On top of Branagh’s direction and the strong performances, the film looks fantastic.  Great production design from Bo Welch, creating a fully realized creative look for the land of the gods in Asgard and the ghoully-looking Frost Giants and their home world.  Asgard looks likes the Emerald City after Rudy Gulliani got ahold of it.  I did not see this film in 3-D, but from what I saw it wasn’t necessary as again the 3D effects were put on after the film was made and not before.  Save your 3D money good people.
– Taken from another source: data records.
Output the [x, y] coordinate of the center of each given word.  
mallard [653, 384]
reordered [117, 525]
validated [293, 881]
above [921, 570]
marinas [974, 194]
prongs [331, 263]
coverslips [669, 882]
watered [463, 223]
Not everything fits together like a puzzle.  Loki’s underminings are never really flushed out for us.  Other characters ask how he was able to do what he’s done, and he basically replies “because I can”.  Even though Thor tells Jane he comes from a place where magic and science are one in the same, it’s takes a little away for me to have a Norse god as a superhero.  That’s kinda cheating right?  I mean, how come the Avengers never recruited the Genie from Aladdin or the Leprechaun from “The Leprechaun” (the latter probably because he’s evil)?  Give me Tony Stark or Bruce Wayne any day, but I digress.  I’ll leave that discussion up to the nerds. 

“Thor” is a fun film that has enough lightning and thunder to keep us entertained.

“This” has enough lighting and thunder to keep us entertained.